Twistyplexing: a new topology for LED multiplexing
by argonblue
Twistyplexing is a new topology that I discovered that improves upon the charlieplexing method of LED multiplexing. It makes it easier to map LED coordinates to pairs of microcontroller pins using modular arithmetic. It also eases construction and debugging.
Various authors have written about charlieplexing as a way to drive a large number of LEDs using a small number of microcontroller pins. A typical presentation for a charlieplexed rectangular matrix starts with an ordinary row-column multiplexed matrix and replaces each LED on the major diagonal with a short circuit. To restore the matrix to a rectangular form, this approach shifts the upper triangle left by one column.

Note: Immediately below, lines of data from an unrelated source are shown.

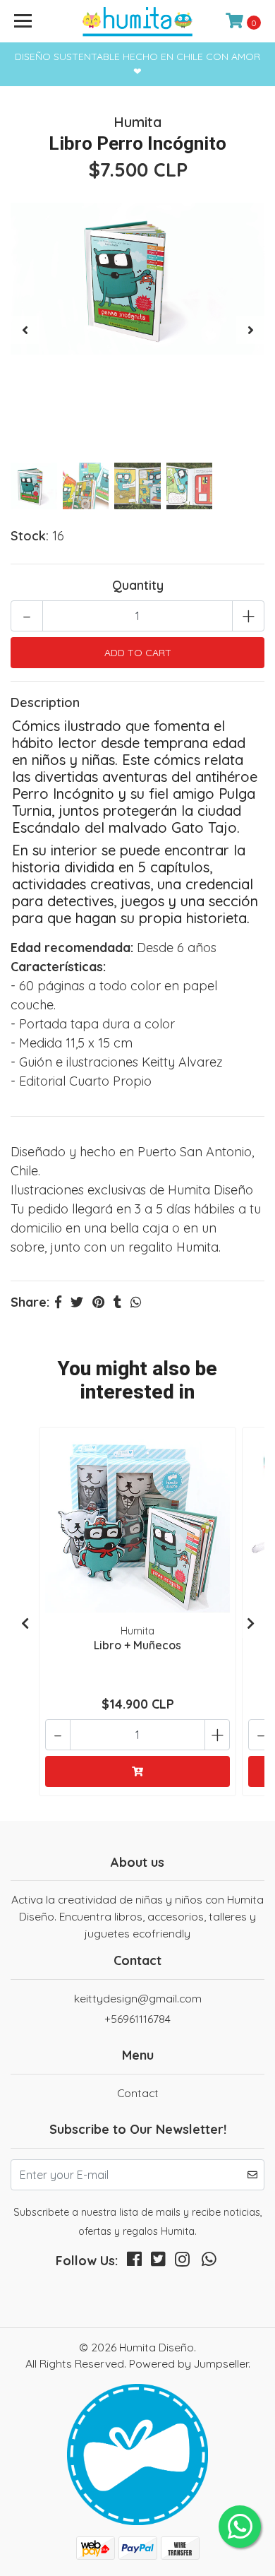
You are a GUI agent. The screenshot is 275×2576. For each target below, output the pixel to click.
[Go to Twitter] (158, 2262)
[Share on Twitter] (77, 1302)
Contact (138, 2093)
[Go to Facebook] (134, 2262)
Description (45, 702)
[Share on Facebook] (58, 1302)
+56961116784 (137, 2019)
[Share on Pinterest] (98, 1302)
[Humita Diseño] (137, 21)
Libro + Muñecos (137, 1645)
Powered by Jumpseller (188, 2363)
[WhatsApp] (209, 2262)
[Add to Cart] (137, 1771)
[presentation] (25, 330)
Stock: (30, 536)
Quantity (138, 585)
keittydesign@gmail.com (138, 1998)
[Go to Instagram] (182, 2262)
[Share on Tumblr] (117, 1302)
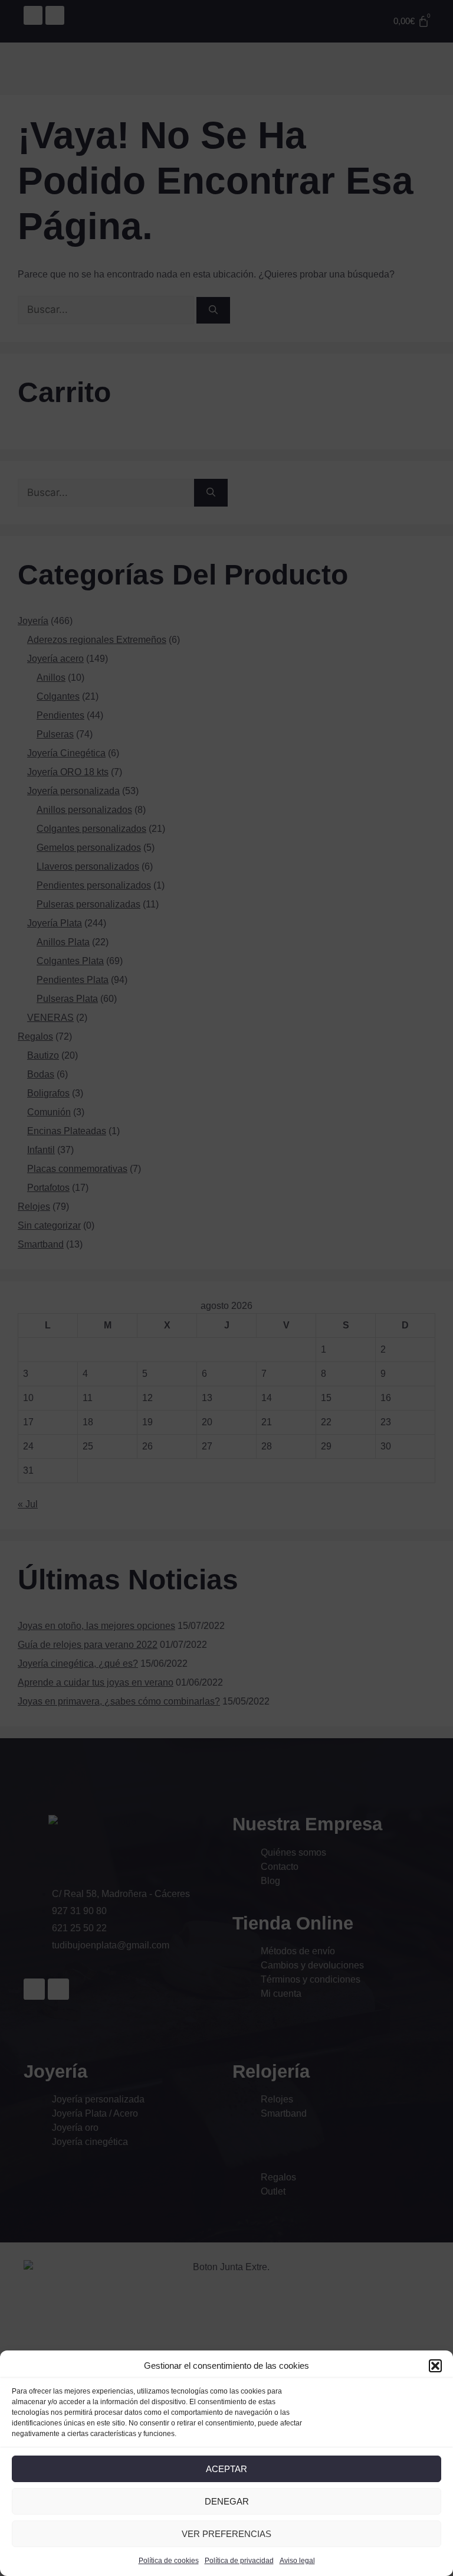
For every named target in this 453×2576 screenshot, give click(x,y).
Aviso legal (297, 2561)
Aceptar (226, 2469)
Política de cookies (169, 2561)
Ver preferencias (226, 2534)
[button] (435, 2366)
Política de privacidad (239, 2561)
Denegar (227, 2501)
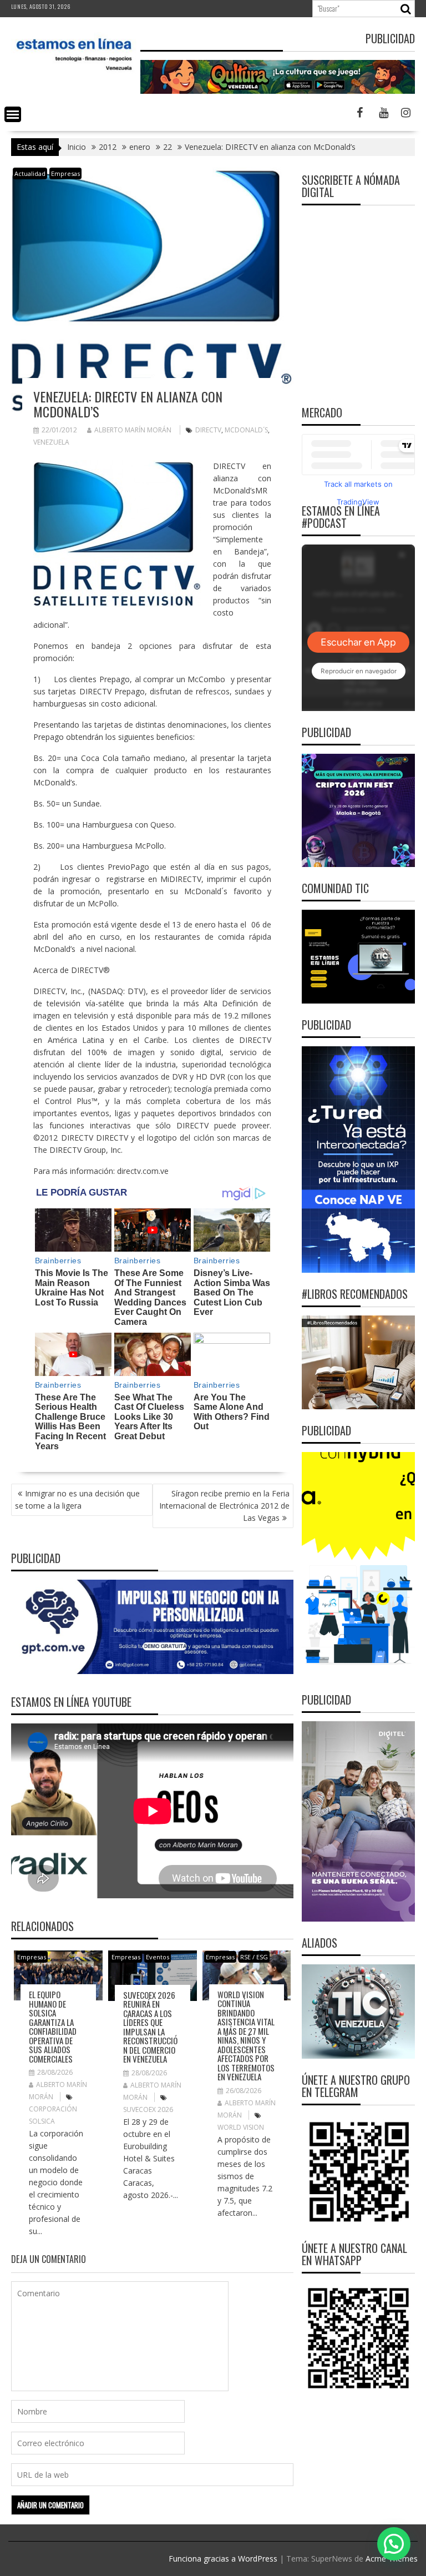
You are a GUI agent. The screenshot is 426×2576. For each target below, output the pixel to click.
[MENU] (12, 114)
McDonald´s (246, 430)
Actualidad (29, 173)
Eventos (157, 1957)
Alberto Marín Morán (132, 430)
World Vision (240, 2127)
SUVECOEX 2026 (148, 2109)
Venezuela (51, 442)
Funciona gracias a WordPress (223, 2558)
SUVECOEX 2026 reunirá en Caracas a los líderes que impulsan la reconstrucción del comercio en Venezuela (150, 2027)
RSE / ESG (254, 1957)
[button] (393, 2543)
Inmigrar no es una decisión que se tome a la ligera (77, 1499)
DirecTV (208, 430)
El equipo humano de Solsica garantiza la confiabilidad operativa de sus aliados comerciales (53, 2026)
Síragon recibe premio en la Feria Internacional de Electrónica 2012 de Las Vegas (224, 1505)
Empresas (65, 173)
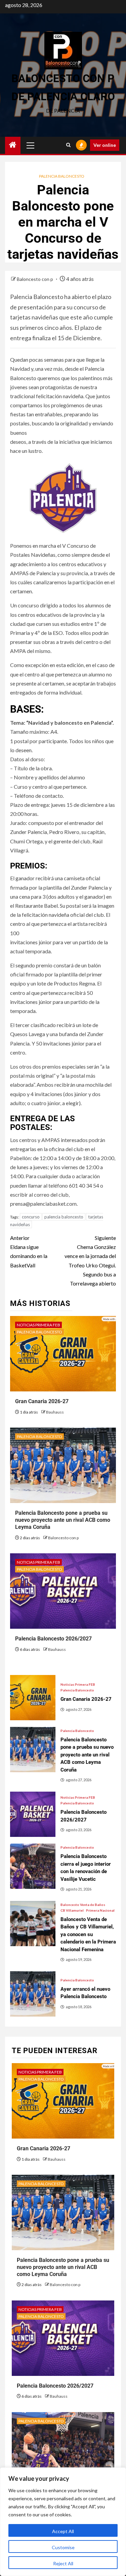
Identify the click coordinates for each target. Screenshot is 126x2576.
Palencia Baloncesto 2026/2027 (53, 1638)
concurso (31, 1216)
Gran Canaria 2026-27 (42, 1401)
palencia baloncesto (63, 1216)
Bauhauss (55, 1412)
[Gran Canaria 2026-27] (32, 1697)
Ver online (104, 145)
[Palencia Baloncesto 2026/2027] (32, 1814)
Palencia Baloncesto (61, 176)
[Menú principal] (30, 145)
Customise (63, 2547)
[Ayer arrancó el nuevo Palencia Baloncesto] (32, 1994)
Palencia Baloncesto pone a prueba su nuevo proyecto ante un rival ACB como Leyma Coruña (62, 1520)
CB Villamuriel (72, 1910)
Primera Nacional (100, 1910)
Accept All (63, 2531)
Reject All (63, 2563)
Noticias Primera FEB (38, 1324)
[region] (63, 2521)
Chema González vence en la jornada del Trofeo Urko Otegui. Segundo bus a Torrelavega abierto (90, 1260)
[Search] (68, 145)
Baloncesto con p (35, 279)
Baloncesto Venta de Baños (82, 1905)
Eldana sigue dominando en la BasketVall (28, 1251)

In the following description, each matrix uses a common cathode wire for each row, regardless of the rest of the matrix topology. An ordinary 5×5 row-column multiplexed LED matrix looks like this:
This is an ordinary row-column multiplex with five rows and five columns, with each LED on the major diagonal replaced with a short circuit:
Now that each row is connected to a corresponding column, a circuit needs only five microcontroller pins to drive this matrix, assuming line drivers with individually selectable high-impedance states (tri-state). The layout, however, is missing a diagonal line of LEDs. Here are the pin numbers for the anode of each LED, with “X” representing a location where a short circuit between a row wire and a column wire takes the place of an LED:
row 0: X 1 2 3 4 row 1: 0 X 2 3 4 row 2: 0 1 X 3 4 row 3: 0 1 2 X 4 row 4 : 0 1 2 3 X
Shifting the upper right triangle left by one column removes the diagonal gap in the layout, but leaves gaps in the wiring:
Each column wire now “jogs” sideways by one column as it passes the location of the missing major diagonal. The anode pin numbers are:
row 0: 1 2 3 4 row 1: 0 2 3 4 row 2: 0 1 3 4 row 3: 0 1 2 4 row 4: 0 1 2 3
There is a gap in the pin number sequence for the LEDs in each row. That makes it somewhat more difficult to use modular arithmetic to determine what pair of pins to use to light up a given LED. Most authors of charlieplex software resort to using lookup tables to map LED coordinates to pin numbers.
I had the idea that since there is a gap in the pin number sequence, why not twist or shift each row so that the gap falls “out of frame”? The result is that the sequence of each row’s anode pin assignments is a length N-1 subsequence of a cyclic permutation of the sequence of integers from 0 to N-1. The anode pin number assignments now look like:
row 0: 1 2 3 4 row 1: 2 3 4 0 row 2: 3 4 0 1 row 3: 4 0 1 2 row 4: 0 1 2 3
The circuit schematic looks like:
The common cathode wires are still rows, but the common anode wires are now diagonals. The anode pin number for an LED is now simply anode = (row + column + 1) % N. That’s two additions and one remainder operation. (The remainder operation obviously becomes an even cheaper bitmask operation if N is a power of 2.) There’s no need to spend precious microcontroller memory on tables of pin pairs.
Constructing a twistyplexed matrix is easier than constructing a charlieplexed matrix, because each common anode wire is a diagonal wire, instead of a vertical wire with a sideways jog in the middle. Debugging is easier, because all LEDs that share a common anode wire lie in a straight line (possibly wrapped around toroidally).
To be fair, there is a way to use modular arithmetic to map LED coordinates to pin numbers with the traditional charlieplexed matrix, but it requires more operations and is somewhat trickier to implement. A slightly different topology by McLaren in the comments to this Instructable still tries to maintain the ordinary row-column matrix structure, while inserting a single diagonal “floating row”, which would still lead to complications in pin mapping.
[…] something I’ve been working on that is an example of the twistyplexing […]
Did it work?
Hi Tom. Very interesting article and method. Thank you.
I don’t think the pin mapping for my “floating row” topology is any more complicated than the pin mapping for your “twistyplexing” topology, and may actually be less complicated. For example, when wiring up Charlieplexed 7-segment displays.
Also, I suspect ‘twistyplexing’ may actually have more computational overhead than the “floating row” method. Unless I’m mistaken, to turn any individual LED on or off, you’d need to calculate “row = led_number / 4”, “column = led_number % 4”, and then “anode_pin = (row + column + 1) % 5”. By comparison, the “floating row” method maps row and column directly to I/O pins and requires “row = led_number / 4”, “column = led_number % 4”, and a simple comparison to select the floating row pin; “if(column == row) row = 4” (where ‘4’ is the float pin).